▸ **PROMPT**: In the passage on the persecution of Catholic priests in Ireland, who commanded the redcoats who killed Fr. Mac Aidghalle at the Slieve Gullion mass rock?

▸ **DOCUMENT**:
Around 1680, persecution of Catholics heated up in reaction to Titus Oates' claims of a non-existent Catholic conspiracy aimed at assassinating King Charles II of England and massacring the Protestants of the British Isles. As a result, a Catholic priest named Fr. Mac Aidghalle was murdered while saying mass at a mass rock that still stands atop Slieve Gullion, in County Armagh. The perpetrators were a company of redcoats under the command of a priest hunter named Turner. Redmond O'Hanlon, the outlawed but de facto Chief of the Name of Clan O'Hanlon and leading local rapparee, is said in local oral tradition to have avenged the murdered priest and in so doing to have sealed his own fate.[17]

The age of the Whig oligarchy

A 1709 Penal Act demanded that Catholic priests take the Oath of Abjuration, and recognise the Protestant Queen Anne as Supreme Head of the Church within all her dominions and declare that Catholic doctrine regarding Transubstantiation to be "base and idolatrous".[18]

Priests who refused to take the oath abjuring the Catholic faith were arrested and executed. This activity, along with the deportation of priests who did conform, was a documented attempt to cause the Catholic clergy to die out in Ireland within a generation. Priests had to register with the local magistrates to be allowed to preach, and most did so. Bishops were not permitted to register.

▸ **GIVEN DATA**:

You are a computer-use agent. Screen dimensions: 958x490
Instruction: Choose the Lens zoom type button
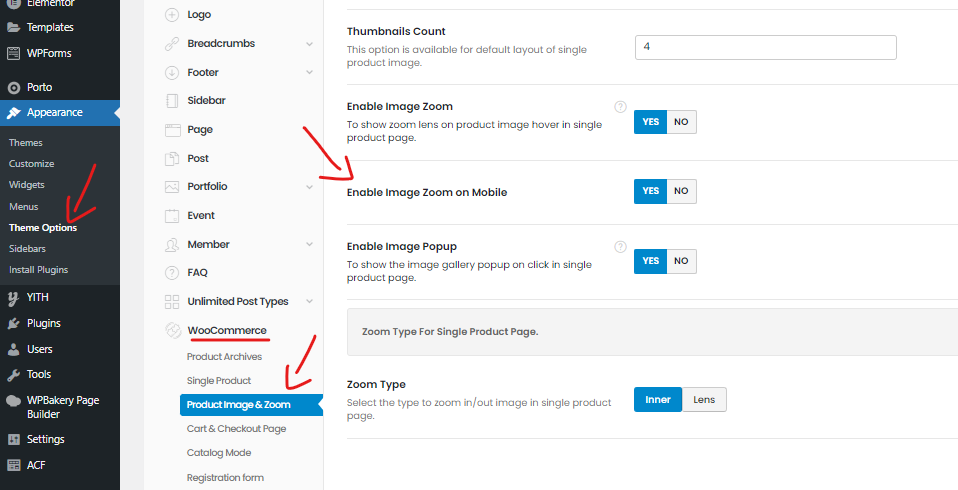pos(704,400)
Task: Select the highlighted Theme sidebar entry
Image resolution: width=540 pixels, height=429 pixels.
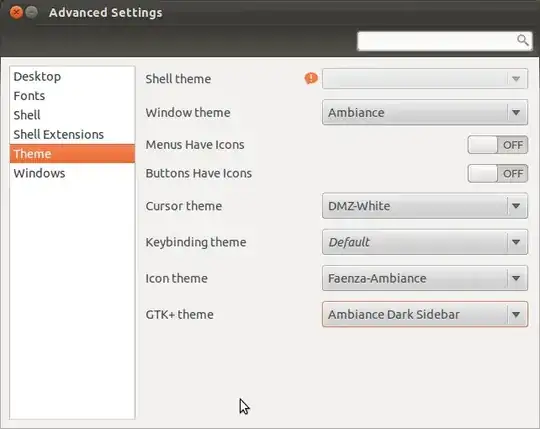Action: [x=72, y=154]
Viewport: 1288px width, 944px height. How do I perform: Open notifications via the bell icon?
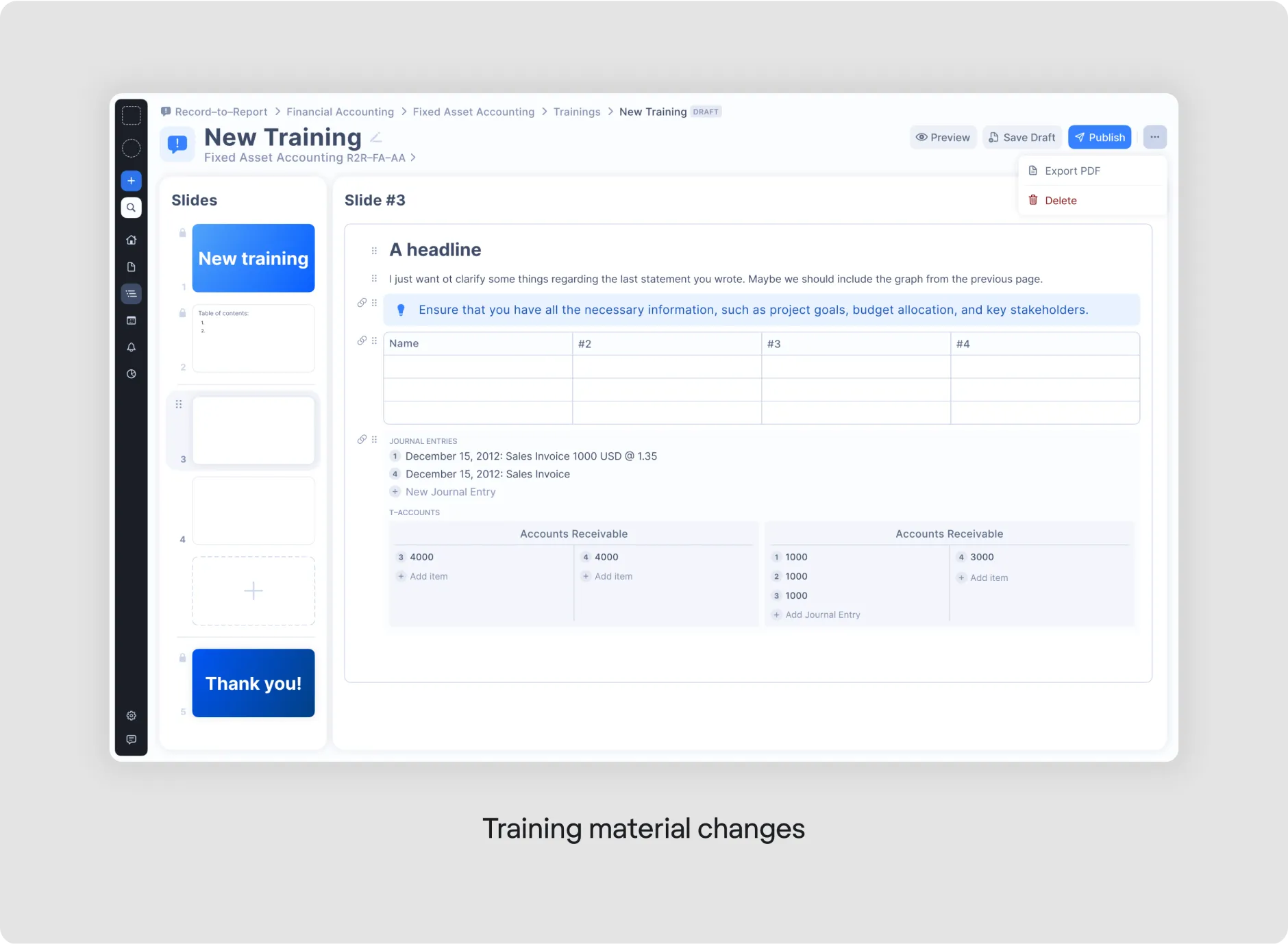click(x=131, y=347)
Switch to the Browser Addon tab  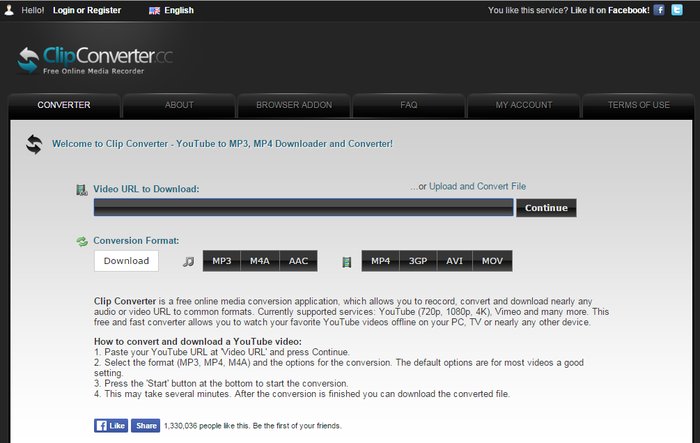click(x=293, y=105)
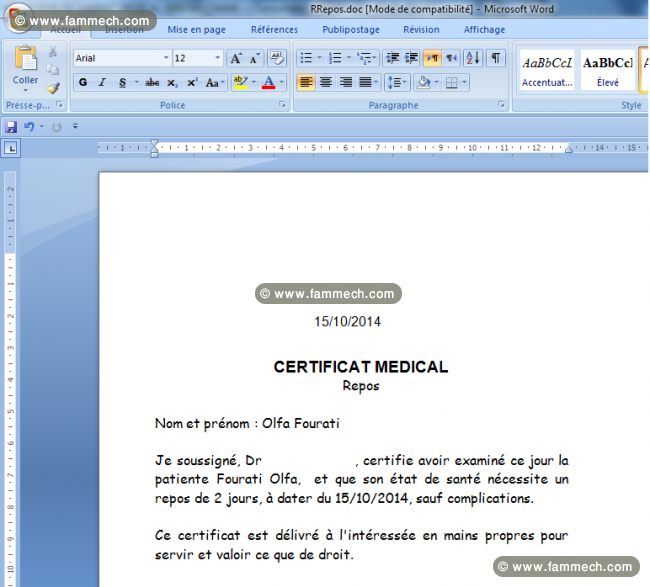Click the Undo arrow icon
The width and height of the screenshot is (650, 587).
29,126
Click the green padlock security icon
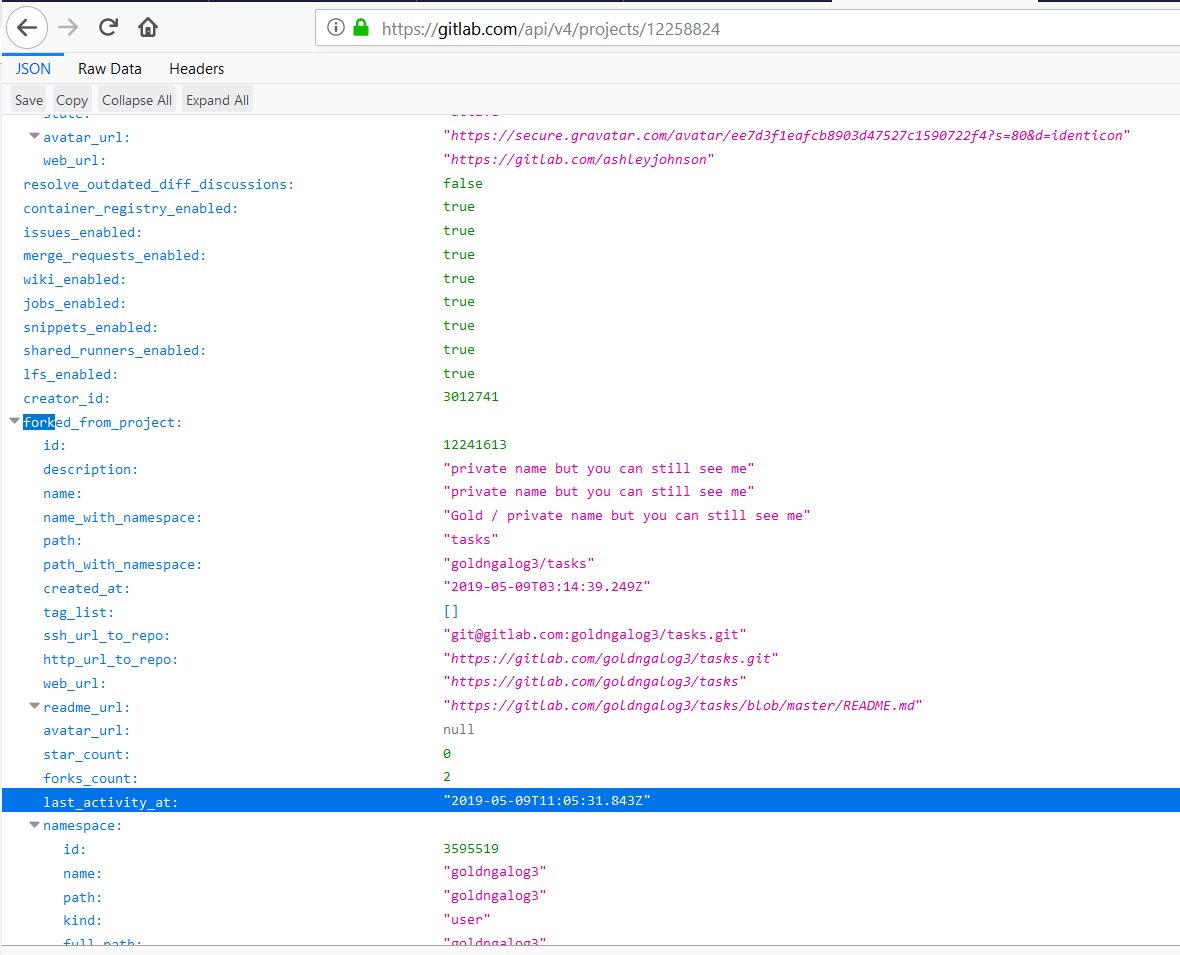This screenshot has height=955, width=1180. coord(361,28)
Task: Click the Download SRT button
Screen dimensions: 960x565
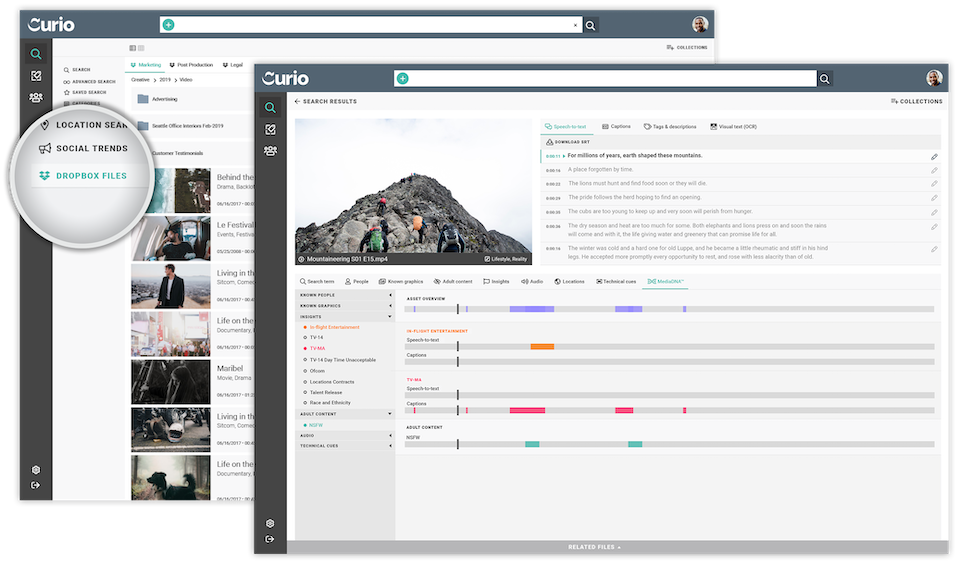Action: point(570,142)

▸ **ANSWER BELOW**: A priest hunter named Turner.